I feel a similar pang when forced to confront the aesthetic politics that is so often thrown onto people of color, one that can hit the sweet spot for a white audience: disempowered agents levelled by colonialism, embracing their reality with good humor—sarcasm, even!—and talking about the transgressions of history just enough to remind us, without it hurting too much. In his Harper’s essay, Rabih Alameddine writes, “the writers who are allowed to talk are those who prop up the dominant culture, who reflect it with a gilded mirror” and that “when the story is truly threatening, the writer is marginalized, either deemed a ‘political’ writer or put in a box to be safely celebrated as some sort of ‘minority’ writer.” Pico succeeds, however, at not being pigeonholed, at refusing to repackage the trauma levelled on Indigenous bodies by the state. It feels like a reversal of this consumption, then, for us to buy his work, our money feeding his livelihood, giving him the freedom to write his words.

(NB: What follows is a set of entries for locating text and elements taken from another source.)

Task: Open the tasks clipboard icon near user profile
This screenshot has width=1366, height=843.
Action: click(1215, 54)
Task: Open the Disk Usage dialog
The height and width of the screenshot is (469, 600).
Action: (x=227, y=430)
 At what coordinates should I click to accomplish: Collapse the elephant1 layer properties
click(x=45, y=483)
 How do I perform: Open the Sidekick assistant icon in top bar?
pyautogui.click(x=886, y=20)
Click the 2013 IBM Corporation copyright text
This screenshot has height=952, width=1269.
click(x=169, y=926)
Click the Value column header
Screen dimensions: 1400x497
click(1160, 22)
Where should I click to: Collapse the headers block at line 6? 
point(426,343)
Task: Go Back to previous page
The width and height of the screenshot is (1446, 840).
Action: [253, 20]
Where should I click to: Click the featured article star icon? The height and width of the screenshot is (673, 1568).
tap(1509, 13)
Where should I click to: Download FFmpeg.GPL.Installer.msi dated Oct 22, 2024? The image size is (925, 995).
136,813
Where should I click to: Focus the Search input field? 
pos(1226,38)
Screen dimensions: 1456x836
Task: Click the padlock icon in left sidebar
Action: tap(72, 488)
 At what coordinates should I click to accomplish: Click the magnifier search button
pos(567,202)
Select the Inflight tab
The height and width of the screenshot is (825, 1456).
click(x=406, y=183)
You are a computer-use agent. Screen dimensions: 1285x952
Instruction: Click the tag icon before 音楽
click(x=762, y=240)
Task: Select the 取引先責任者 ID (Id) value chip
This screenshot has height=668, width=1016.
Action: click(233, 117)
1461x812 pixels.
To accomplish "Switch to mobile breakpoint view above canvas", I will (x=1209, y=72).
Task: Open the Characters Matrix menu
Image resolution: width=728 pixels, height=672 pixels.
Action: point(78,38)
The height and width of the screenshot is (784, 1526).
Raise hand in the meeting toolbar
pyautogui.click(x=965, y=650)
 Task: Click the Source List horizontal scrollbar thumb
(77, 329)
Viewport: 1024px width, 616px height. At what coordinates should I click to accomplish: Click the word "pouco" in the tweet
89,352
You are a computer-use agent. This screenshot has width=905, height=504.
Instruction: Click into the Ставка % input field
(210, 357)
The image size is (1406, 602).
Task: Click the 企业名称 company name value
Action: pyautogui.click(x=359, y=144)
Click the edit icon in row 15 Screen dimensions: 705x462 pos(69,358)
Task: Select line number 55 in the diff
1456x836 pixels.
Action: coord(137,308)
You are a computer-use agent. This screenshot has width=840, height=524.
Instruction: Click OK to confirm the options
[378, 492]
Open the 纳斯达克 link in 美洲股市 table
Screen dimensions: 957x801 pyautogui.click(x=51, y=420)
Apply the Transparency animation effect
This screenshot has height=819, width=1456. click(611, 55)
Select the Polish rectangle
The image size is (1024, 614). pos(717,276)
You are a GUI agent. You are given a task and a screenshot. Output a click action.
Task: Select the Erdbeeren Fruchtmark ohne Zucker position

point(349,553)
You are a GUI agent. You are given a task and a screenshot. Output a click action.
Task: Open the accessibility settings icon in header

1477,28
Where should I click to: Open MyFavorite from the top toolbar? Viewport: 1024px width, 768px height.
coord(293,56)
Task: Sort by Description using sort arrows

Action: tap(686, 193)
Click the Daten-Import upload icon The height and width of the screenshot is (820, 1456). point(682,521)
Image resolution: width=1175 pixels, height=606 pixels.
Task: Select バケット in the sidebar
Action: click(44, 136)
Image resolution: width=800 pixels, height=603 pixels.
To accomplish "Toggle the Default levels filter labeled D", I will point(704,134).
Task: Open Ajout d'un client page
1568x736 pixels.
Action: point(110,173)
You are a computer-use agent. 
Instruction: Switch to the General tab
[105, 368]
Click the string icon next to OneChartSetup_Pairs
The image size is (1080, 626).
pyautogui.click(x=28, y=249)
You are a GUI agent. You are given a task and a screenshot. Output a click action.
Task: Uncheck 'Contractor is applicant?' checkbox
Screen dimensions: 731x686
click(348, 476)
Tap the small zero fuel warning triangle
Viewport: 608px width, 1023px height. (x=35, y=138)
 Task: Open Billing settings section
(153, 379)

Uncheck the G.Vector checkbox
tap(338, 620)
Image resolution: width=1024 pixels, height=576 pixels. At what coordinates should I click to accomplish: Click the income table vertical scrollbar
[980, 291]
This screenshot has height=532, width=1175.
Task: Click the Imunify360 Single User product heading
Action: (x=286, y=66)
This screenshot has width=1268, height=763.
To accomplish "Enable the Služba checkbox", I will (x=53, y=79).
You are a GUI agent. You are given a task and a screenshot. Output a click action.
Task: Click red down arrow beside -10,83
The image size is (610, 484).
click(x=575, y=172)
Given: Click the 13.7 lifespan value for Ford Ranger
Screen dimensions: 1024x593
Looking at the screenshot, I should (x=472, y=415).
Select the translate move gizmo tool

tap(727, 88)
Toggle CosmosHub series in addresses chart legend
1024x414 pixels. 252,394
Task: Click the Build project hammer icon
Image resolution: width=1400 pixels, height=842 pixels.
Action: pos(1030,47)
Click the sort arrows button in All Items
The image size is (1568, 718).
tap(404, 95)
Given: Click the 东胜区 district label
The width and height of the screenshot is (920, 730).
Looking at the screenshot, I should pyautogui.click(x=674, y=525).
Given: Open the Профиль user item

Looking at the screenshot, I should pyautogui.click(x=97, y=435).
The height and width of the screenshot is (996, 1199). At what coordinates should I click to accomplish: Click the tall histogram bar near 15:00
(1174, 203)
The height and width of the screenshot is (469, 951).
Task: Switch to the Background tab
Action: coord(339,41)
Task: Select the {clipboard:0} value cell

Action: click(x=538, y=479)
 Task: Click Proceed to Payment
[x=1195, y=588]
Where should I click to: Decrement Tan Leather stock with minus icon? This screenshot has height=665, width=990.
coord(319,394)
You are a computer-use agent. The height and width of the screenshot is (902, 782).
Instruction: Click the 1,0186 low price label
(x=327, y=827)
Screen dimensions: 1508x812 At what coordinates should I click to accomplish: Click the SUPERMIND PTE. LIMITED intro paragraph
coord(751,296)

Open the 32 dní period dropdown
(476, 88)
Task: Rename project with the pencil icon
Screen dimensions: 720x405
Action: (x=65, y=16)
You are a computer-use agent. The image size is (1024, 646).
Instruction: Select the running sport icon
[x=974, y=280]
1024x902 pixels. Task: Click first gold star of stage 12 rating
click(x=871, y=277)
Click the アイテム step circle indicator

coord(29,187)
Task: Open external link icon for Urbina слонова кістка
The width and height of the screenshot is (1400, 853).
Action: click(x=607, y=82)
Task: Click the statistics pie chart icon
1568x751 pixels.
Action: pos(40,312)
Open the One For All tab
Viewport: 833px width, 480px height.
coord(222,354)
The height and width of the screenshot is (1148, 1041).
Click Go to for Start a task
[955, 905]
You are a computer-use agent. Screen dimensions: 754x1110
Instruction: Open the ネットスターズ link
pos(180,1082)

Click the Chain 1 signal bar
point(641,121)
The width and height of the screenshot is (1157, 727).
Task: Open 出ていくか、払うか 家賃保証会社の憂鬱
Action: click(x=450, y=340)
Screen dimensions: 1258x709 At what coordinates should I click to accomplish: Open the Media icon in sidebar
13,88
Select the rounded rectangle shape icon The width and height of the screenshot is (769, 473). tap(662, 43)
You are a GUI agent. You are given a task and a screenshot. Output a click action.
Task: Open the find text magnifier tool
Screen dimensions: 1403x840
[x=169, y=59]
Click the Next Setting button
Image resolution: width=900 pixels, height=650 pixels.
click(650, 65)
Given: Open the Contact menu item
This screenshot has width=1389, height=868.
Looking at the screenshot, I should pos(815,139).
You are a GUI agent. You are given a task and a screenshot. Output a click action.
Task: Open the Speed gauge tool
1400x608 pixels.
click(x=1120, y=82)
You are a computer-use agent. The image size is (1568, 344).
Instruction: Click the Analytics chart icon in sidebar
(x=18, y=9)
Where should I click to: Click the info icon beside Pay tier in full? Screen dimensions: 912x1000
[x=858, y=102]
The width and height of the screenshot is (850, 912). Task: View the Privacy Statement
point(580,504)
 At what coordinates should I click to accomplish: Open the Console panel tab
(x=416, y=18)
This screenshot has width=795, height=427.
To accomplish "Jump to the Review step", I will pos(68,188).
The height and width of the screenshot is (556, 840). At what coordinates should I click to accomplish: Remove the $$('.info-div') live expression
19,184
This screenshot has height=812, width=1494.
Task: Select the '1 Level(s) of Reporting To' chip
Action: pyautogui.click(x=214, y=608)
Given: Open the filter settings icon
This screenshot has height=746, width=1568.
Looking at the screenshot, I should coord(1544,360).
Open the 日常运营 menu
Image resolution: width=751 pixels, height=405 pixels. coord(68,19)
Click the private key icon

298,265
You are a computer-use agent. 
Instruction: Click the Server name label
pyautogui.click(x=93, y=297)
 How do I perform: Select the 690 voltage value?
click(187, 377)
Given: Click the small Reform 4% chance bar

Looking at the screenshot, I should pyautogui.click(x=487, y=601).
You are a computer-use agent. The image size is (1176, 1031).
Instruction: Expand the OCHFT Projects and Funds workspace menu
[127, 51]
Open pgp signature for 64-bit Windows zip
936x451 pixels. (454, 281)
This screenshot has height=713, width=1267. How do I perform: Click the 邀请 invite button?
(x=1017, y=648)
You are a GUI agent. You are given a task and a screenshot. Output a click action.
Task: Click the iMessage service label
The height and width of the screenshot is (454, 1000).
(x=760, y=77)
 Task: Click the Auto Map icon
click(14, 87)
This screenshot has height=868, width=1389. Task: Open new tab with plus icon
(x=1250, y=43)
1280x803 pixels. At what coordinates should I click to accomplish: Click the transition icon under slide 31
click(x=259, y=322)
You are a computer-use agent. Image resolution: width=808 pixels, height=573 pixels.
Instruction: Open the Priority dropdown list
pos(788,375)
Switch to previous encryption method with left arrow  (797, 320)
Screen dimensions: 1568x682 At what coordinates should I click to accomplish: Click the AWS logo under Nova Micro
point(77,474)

Often, Teebs’s dates throughout the poem occur over food or drink, a love doomed by the arrival of the cheque. I realized as I was reading that it’s easy to want these relationships to end, sadly even. That we’ve been programmed by literature to want—to expect—a universal tragedy of queer experience.
All this can leave a bitter taste in the reader’s mouth, a perception that food and feeding are irredeemable, fraught. But this is to miss the redemptive point: food also brings all the characters joy, brings humanity to a spring spent reeling from a broken relationship, a “suture for the loss of winter and the summer’s sweaty promises.” Teebs’s irony in the face of our isolation in the wider universe, coupled with his views on the trappings of modern dating often leaves our pessimism flipped on its head. And for Indigenous communities with an orientation towards equity and sharing, food becomes a communion in Pico’s poetry, a rejection of Western “paradigms of scarcity.”
And so, there is hope in food too, it’s “an assurance of appetite,” an assurance of a future where cooking and the people around it beget much-needed community. It is a healing, and: “I says to them around the table I says, I don’t have food stories. With / you, I say, I’m cooking new ones.”